Penetration Testing Demystified
January 10, 2014
If you’ve been considering the various technical security assessments available to your organization, then chances are good you’ve heard of a Penetration Test, but do you know whether you need an internal or an external penetration test? How often should these tests be scheduled? What can you expect the test to find?
What is a Penetration Test?
A Penetration Test is a method of evaluating the security of a computer system or network by simulating an attack by a malicious user. Here’s how it works:
During a penetration test, the technical security firm is challenged with taking the position of an attacker to attempt a penetration via previously identified points of weakness.
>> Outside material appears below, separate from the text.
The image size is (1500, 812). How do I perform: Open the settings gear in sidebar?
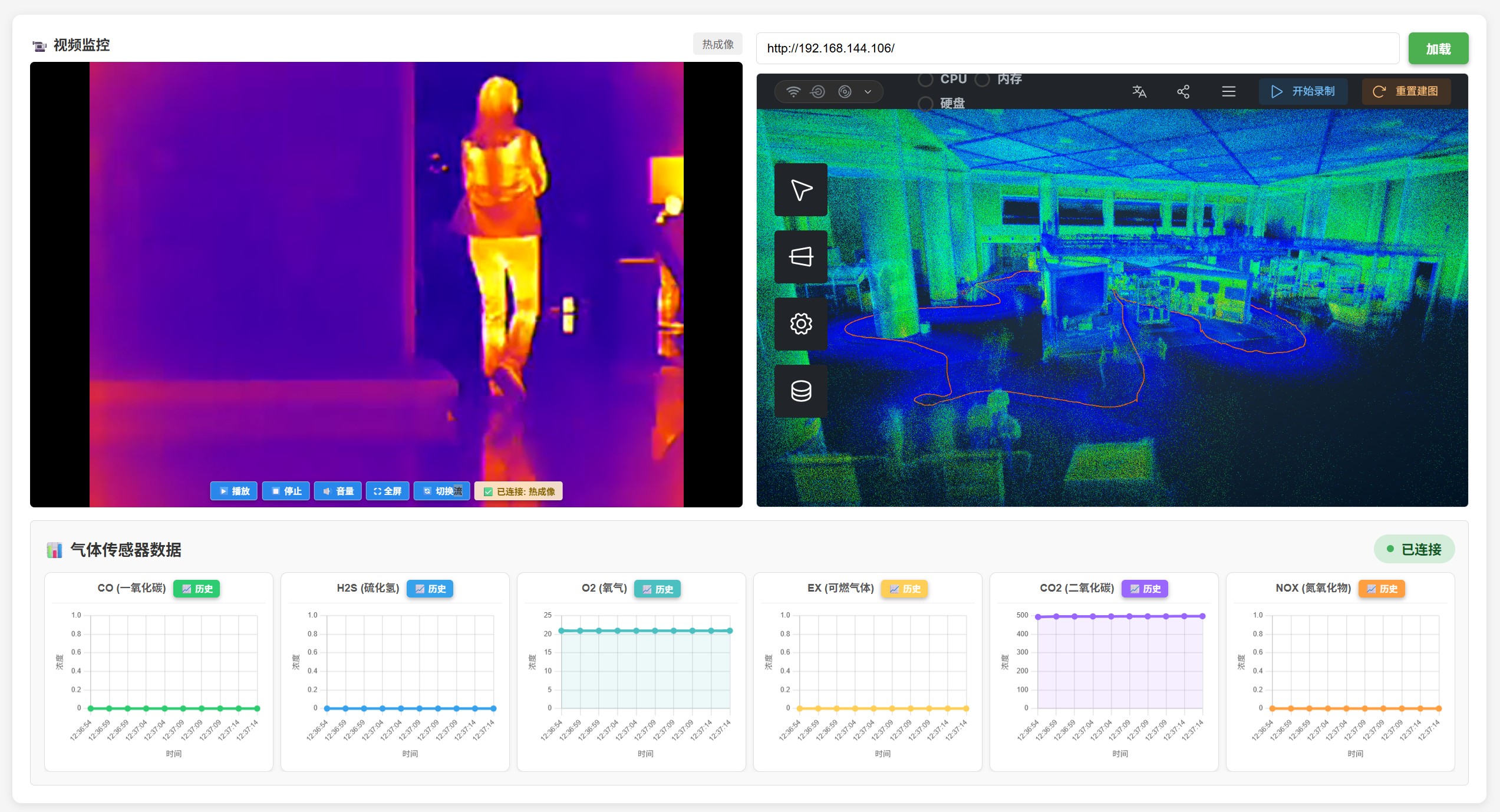pos(800,324)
These entry points may have been identified either by the organization or through a vulnerability assessment completed beforehand. The penetration test confirms the legitimacy of the potential weaknesses, and if the attack is successful, the consultant will assess the impact an information security breach could have on the organization, and present the findings along with a detailed proposal for mitigation.
Simply put: the ethical hacker will tell you if you do, in fact, have a problem, and if so, how to fix it.
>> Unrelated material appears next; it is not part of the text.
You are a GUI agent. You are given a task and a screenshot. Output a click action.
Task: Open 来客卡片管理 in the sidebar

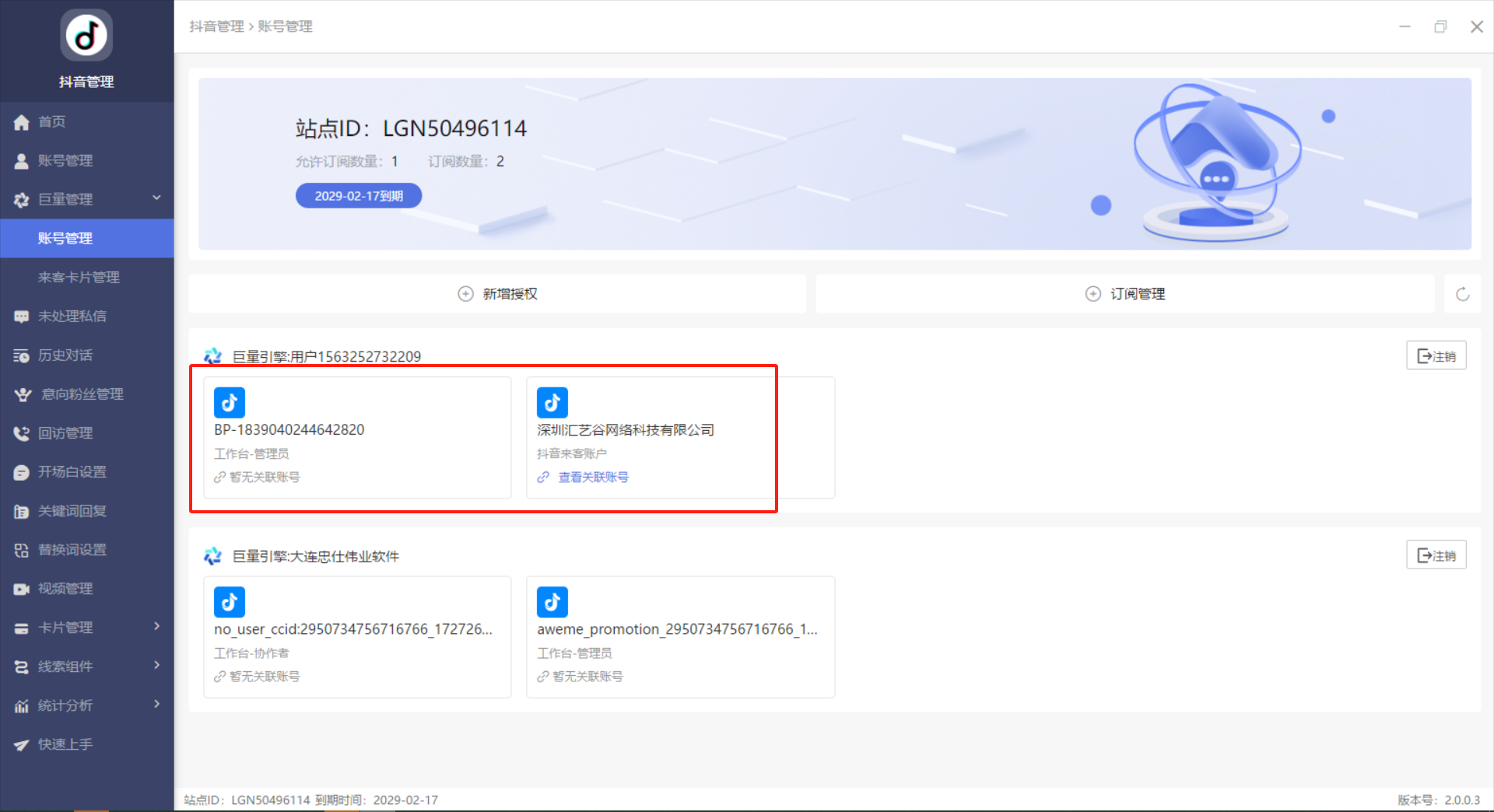[79, 278]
Internal vs. External Penetration Testing
When considering a penetration test, an organization must decide whether to conduct internal testing, external testing, or a combination of both.
An external penetration test is commonly referred to as “ethical hacking”. The external pen test is performed from “outside” the organization, in a manner similar to the approach that would be used by an actual hacker. Having limited information regarding the network infrastructure, the ethical hacker will garner information from public web pages and attempt to break through any security vulnerabilities that might exist in the IT infrastructure.
Many threats come from within the organization’s firewall – from employees or partners with access to privileged information. These threats, (while often not malicious in their intent,) can have the same damaging results as an external attack from a malevolent hacker. In an internal penetration test, the ethical hacker is given network authorization equivalent to that of an employee or guest user, and will conduct the penetration test from the vantage point of users within the organization’s own network.
Which test is best for you?
If your most common threats are believed to be from the outside (as in most organizations), then an external test is going to be the most effective solution to meet your needs. Once a penetration is achieved, the tester can work from inside the network to find more weaknesses. If your greatest potential threat is from those who are inside your company, then the internal test may be the best place to begin.
Results of the Penetration Test
Following the penetration test, the organization will have a much clearer understanding of the weak areas within the IT infrastructure, as well as how to shore up defenses to protect the organization from a costly, potentially devastating security breach. This thorough test provides answers to the questions raised by the vulnerability assessment, and is an invaluable component of a comprehensive technical security assessment.
Benefits of Effective Penetration Testing
The benefits of this act of corporate due diligence include: protection of the organization’s reputation; protection of data and assets; third party verification; cost justification; customer/client assurance; and validation of existing security measures. A comprehensive technical security assessment, which includes web application assessment and vulnerability assessment in addition to penetration testing, will also help ensure legislative and regulatory mandates are met while risk exposure is reduced.
When to Perform Penetration Testing
Penetration Testing should be performed bi-annually as a part of a comprehensive technical security assessment. As changes in the network environment occur, the potential for new weaknesses develops. The testing schedule should be planned with your technology security firm around vulnerability assessments (quarterly) and web application assessments (at least bi-annually, or as new applications are added.)
Final thoughts to consider
Penetration Tests have the potential to cause interruptions for the daily work routine of your employees. Because of this, you must balance security with convenience. An important factor to consider is whether or not the assessment will hinder your employees, your network, or your infrastructure. Testing has the potential to disrupt normal network operations if the tester is successful. Therefore, it is important to know what protocol the security firm has in place in case the network is compromised. Every information security firm should provide your organization with “rules of engagement” to mitigate the possibility of network interruptions and eliminate any surprises. If you require a less obtrusive method, then a vulnerability assessment may be the best solution for you. However, if your company requires that you actually test these threats and you need a higher level of confidence in your security posture, then a penetration test is the best approach for your company.